State Director Submits Testimony for February 9, 2011 Committee Hearing in Support of Prohibiting Physician Assisted Suicide

By February 5, 2011Montana

Testimony Before the Judiciary Committee in Support of S.B. 116
February 9, 2011

by Patty Kanduch
State Director
Concerned Women for America of Montana

My name is Patti Kanduch, and I am the State Director for Concerned Women for America (CWA) of Montana. CWA is the largest public policy women’s organization in the United States with more than 500,000 members. We are here today to strongly support S.B. 116

As proponents of assisted suicide become more vocal, the people of Montana need to make it known that we do not accept assisted suicide as an answer to terminal illness, depression, aging, pain, loneliness, disability, or any other problem.

The proper approach to death and dying is to increase our levels of pain management and care and compassion, not permit doctors to coolly write lethal prescriptions. We think we are so sophisticated that we can legalize death without any consequences. In our real world of Montana today, legalizing assisted suicide would be dangerous and reckless. With our dysfunctional health care system, high rates of elder abuse, already alarmingly significant suicide levels, pronounced economic uncertainties, and divisions of race, gender, and religion legalizing assisted suicide would be bad medicine and even worse public policy.

Guidelines for assisted suicide will not protect against abuse. This is clearly seen in our country and around the world. Oregon resident Barbara Wagner and Randy Stroup were both on Medicaid, the state’s health insurance for the poor. They both had cancer and wanted very much to live; both were denied treatment. The state of Oregon did offer to pay for their assisted suicide. When physician assisted suicide laws pass, health care diminishes greatly in favor of euthanizing, especially for the poor. The people of Oregon now live in fear of their assisted suicide law. The fact that people in Oregon are carrying around a card that says, “Do not euthanize me,” shows they feel scared and pressured.

In the Netherlands where assisted suicide is legal, children are killed because of birth defects, and doctors justify the practice. According to The Lancet, doctors killed approximately 8 percent of all infants who died in the Netherlands in 1995. Dutch doctors routinely euthanize patients who have not asked to die. Repeated studies demonstrate that each year at least 900-1000 Dutch patients are non-voluntarily euthanized by their doctors. In Belgium another study has been published concerning the practice of pressuring people to die in order to provide healthy organs.

Disability rights activists are the most committed and effective opponents of legalizing assisted suicide. Diane Coleman, one of the nation’s most prominent disability rights activist and founder of Not Dead Yet, fear that legalizing assisted suicide, even if formally restricted to the terminally ill, would one day validate discriminatory public attitudes that are profoundly threatening to people with disabilities.

Assisted suicide will also be a threat to our teenagers.
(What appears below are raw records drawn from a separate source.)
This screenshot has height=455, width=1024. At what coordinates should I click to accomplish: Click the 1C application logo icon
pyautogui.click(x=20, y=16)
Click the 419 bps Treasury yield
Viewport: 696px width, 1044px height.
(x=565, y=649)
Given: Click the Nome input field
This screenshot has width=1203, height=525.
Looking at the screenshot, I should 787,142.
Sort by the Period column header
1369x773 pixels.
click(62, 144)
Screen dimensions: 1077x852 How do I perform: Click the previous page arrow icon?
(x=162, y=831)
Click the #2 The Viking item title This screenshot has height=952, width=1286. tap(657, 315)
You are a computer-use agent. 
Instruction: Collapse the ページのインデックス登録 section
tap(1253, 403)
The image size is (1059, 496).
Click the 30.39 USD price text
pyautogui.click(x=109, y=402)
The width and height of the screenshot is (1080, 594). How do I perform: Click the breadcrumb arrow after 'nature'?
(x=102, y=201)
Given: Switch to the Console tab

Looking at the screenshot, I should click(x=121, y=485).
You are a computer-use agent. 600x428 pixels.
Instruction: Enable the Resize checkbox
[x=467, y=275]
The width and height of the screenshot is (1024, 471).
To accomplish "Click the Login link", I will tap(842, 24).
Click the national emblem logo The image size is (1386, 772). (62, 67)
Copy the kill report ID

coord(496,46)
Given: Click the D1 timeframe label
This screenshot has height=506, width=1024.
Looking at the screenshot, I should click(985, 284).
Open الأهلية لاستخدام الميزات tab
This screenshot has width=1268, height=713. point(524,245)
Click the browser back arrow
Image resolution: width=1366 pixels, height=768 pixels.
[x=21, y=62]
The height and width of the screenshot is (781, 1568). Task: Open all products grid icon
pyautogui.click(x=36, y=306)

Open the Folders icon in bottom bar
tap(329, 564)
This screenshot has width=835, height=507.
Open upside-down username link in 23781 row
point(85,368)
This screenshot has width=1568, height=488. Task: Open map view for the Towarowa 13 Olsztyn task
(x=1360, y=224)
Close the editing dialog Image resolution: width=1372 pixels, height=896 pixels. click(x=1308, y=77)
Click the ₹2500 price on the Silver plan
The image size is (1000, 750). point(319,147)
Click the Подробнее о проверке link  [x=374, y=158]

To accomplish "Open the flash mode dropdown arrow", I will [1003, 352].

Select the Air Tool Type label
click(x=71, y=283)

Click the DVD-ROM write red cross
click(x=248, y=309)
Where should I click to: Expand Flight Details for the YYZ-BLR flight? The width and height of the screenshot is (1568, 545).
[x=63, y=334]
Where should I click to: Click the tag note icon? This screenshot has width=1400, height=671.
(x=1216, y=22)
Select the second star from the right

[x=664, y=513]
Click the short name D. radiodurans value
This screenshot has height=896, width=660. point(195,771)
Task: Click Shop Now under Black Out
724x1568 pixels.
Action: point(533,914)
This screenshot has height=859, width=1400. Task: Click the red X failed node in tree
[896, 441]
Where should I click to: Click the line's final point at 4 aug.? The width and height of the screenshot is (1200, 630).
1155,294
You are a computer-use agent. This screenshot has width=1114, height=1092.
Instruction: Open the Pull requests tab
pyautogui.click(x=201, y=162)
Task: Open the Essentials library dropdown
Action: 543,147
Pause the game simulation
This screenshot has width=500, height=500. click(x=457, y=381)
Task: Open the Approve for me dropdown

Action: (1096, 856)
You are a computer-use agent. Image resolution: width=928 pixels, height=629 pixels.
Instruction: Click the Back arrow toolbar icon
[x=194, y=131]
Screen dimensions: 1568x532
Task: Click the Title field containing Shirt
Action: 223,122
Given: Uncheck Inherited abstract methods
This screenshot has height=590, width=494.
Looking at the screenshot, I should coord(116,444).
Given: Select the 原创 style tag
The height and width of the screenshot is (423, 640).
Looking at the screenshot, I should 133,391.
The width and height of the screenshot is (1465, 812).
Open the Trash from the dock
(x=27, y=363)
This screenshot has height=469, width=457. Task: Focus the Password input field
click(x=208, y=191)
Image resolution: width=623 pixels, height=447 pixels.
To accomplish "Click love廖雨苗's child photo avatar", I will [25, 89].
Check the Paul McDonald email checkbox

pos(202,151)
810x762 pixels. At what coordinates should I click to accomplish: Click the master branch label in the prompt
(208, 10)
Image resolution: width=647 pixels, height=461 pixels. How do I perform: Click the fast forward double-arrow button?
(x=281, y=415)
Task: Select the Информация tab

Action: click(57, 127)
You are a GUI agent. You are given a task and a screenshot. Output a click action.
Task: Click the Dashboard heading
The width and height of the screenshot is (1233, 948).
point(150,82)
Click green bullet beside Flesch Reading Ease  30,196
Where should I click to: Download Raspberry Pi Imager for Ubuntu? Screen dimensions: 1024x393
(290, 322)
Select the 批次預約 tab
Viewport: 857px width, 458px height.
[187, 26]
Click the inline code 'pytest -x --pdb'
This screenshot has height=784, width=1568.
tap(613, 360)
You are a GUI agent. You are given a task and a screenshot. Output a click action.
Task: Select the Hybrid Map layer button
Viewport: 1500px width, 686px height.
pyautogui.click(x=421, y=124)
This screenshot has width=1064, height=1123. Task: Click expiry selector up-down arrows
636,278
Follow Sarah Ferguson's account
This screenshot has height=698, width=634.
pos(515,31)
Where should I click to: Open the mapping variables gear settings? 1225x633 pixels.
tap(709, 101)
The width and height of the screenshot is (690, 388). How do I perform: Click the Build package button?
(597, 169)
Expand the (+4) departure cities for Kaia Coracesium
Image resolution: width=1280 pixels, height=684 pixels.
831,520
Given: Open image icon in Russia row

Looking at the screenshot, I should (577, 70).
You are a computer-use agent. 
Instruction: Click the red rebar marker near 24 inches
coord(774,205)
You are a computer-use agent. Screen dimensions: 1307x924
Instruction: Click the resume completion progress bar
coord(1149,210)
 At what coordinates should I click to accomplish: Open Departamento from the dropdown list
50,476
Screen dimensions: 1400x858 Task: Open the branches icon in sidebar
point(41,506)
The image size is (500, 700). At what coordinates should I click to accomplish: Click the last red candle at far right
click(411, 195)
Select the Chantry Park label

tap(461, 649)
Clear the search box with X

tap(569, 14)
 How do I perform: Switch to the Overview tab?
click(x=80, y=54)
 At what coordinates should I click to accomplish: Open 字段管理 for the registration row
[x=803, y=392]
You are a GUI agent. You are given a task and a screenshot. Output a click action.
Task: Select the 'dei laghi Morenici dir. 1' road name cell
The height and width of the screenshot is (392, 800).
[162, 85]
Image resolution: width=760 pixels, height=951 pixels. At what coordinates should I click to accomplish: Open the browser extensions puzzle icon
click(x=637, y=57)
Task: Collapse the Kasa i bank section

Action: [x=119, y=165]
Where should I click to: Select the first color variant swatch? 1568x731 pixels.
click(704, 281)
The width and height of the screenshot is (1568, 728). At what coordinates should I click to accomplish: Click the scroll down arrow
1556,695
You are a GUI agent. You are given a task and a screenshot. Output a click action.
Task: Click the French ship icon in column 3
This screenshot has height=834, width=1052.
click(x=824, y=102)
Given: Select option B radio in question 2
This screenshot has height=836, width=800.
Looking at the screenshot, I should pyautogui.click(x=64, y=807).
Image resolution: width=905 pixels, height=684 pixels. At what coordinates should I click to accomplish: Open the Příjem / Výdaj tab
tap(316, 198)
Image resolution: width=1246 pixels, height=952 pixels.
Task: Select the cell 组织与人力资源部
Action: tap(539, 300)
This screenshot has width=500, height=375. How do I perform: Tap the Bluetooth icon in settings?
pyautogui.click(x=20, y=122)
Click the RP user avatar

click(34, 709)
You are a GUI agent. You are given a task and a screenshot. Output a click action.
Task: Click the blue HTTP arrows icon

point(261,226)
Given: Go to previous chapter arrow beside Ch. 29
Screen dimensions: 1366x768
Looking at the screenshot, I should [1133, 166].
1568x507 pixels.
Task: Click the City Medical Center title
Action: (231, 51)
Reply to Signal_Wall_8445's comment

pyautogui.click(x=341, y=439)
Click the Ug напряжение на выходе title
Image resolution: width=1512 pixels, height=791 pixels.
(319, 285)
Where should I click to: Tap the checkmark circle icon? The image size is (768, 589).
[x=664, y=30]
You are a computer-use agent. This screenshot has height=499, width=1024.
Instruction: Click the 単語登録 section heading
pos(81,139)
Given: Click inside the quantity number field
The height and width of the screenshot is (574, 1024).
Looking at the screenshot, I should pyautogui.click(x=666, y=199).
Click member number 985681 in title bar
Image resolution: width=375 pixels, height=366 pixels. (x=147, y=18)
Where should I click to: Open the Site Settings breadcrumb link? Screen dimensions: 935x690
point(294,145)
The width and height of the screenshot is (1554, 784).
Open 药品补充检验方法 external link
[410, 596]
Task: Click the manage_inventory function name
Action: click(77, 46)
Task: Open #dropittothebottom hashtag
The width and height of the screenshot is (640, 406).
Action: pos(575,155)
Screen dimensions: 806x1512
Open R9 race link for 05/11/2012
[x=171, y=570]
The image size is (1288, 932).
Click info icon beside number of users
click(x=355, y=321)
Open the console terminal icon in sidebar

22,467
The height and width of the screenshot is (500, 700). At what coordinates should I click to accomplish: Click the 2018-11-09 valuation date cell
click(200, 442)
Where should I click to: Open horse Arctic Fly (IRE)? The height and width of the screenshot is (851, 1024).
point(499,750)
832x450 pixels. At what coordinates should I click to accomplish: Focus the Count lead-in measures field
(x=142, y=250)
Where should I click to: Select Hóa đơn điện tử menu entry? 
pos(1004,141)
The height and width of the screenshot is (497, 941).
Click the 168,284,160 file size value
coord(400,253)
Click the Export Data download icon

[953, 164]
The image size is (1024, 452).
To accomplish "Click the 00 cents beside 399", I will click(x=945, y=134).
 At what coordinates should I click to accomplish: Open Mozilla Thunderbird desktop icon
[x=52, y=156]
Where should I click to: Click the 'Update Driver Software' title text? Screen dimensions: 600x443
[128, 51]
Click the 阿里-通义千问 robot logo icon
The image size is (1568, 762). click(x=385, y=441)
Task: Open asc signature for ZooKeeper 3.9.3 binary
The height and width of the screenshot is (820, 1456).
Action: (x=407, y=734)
About 19 percent of our teens tell researchers they have experienced depression. By passing assisted suicide laws, we are telling our teenagers that suicide is okay and necessary sometimes. No one stays depressed forever, but if you take the “suicide pill” you will be dead forever.

How do physicians, nurses, and hospice care givers feel about physician assisted suicide? The American Medical Association opposes it. The American Nurses Association opposes it, and the hospice workers oppose it. I think their feelings need to be taken into account. They will be the ones doing the killing. Do we really want our doctors turning into Dr. Kevorkians?

Based on all of the above, we know if assisted suicide becomes law in Montana, we will be on a slippery slope that is very real. Once we accept the killing of terminally ill patients, we will, overtime, come to accept the killing of chronically ill patients, disabled people, depressed patients, and ultimately, perhaps, even children.

When a patient says, “Help me, doctor,” he is assuming that his doctor is on the side of life. Let us keep it that way.